Managing female causes of infertility

 Tubal blockage  is diagnosed on laparoscopy.  Laparoscopy also gives the opportunity of taking a close look at the tubes to decide on the usefulness of tubal surgery to open them. If tubal surgery is unlikely to be successful in-vitro fertilisation (IVF) will often be suggested in the first instance. 
  • Ovulation problems (Anovulation) Irregular periods strongly suggest that an egg is not being released each month. Sometimes women still cycle but are not ovulating. Treatments for anovulation include;
    • A medication regime is commonly used to start the ovaries ovulating again. It involves taking a medication (usually for about 5 days at the start of a cycle) and then doing a blood test day 21 to see it it has worked. If it doesnt, then the medication is increased and try again.
    • Ovarian stimulation is a more intensive treatment, which uses injections of hormones on a daily basis and close ultrasound monitoring of the ovary’s response. 
    • IVF  
  • Endometriosis: This is a condition where spots of the lining of the uterus (endometrium) are found inside the pelvis on the ovaries, the back of the uterus and the ligament supports of the uterus.  Extensive endometriosis involving the tubes and distorting the ovary interferes with egg transport and ovulation. It is less clear how mild to moderate endometriosis exerts an effect on fertility. The aim of treatment is to remove all the endometriosis by either cutting it out or burning it away. Mild to moderate endometriosis can usually be managed laparoscopically, but more severe cases may require open surgery. 
  • Tubal blockage  is diagnosed on laparoscopy.  Laparoscopy also gives the opportunity of taking a close look at the tubes to decide on the usefulness of tubal surgery to open them. If tubal surgery is unlikely to be successful in-vitro fertilisation (IVF) will often be suggested in the first instance
  • Unexplained infertility. Apart from being terribly frustrating, unexplained infertility means that treatment is not directed at any known cause. One useful treatment option is direct insemination of prepared and ‘optimised’ sperms from the partner (IUI). This involves insemination around the time of ovulation. Pregnancy rates are typically 15% per cycle. Sometimes this technique is combined with ovarian stimulation. If this is unsuccessful after 6 cycles then IVF is usually advised. 

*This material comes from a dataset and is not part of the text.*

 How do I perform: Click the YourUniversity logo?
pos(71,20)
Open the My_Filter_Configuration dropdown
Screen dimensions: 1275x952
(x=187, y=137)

Treatments available for male infertility 

  • Intrauterine insemination (IUI). For various reasons this is much less popular today.
  • Intracytoplasmic insemination (ICSI).  ICSI is a type of in vitro fertilisation (IVF) where one sperm is injected directly into one egg to fertilise it. This is useful for men with even very low sperm counts. Sometimes it is possible to retrieve a few sperm from men who have none seen on semen analysis, by taking a testicular biopsy under anaesthetic. 

Reproductive Carrier Screening

Please see here for information about this complex topic.

In conclusion

Remember that infertility is a relative term. It would probably be better to talk about subfertility.  This is particularly true for those couples where no cause for fertility problems is found. Their chance of falling pregnant per cycle is less than that of the average couple but it is not a zero chance. IVF is emotionally and physically draining and it is not risk free for the women. It is not always successful. The decision to go ahead is one you need to make as a couple.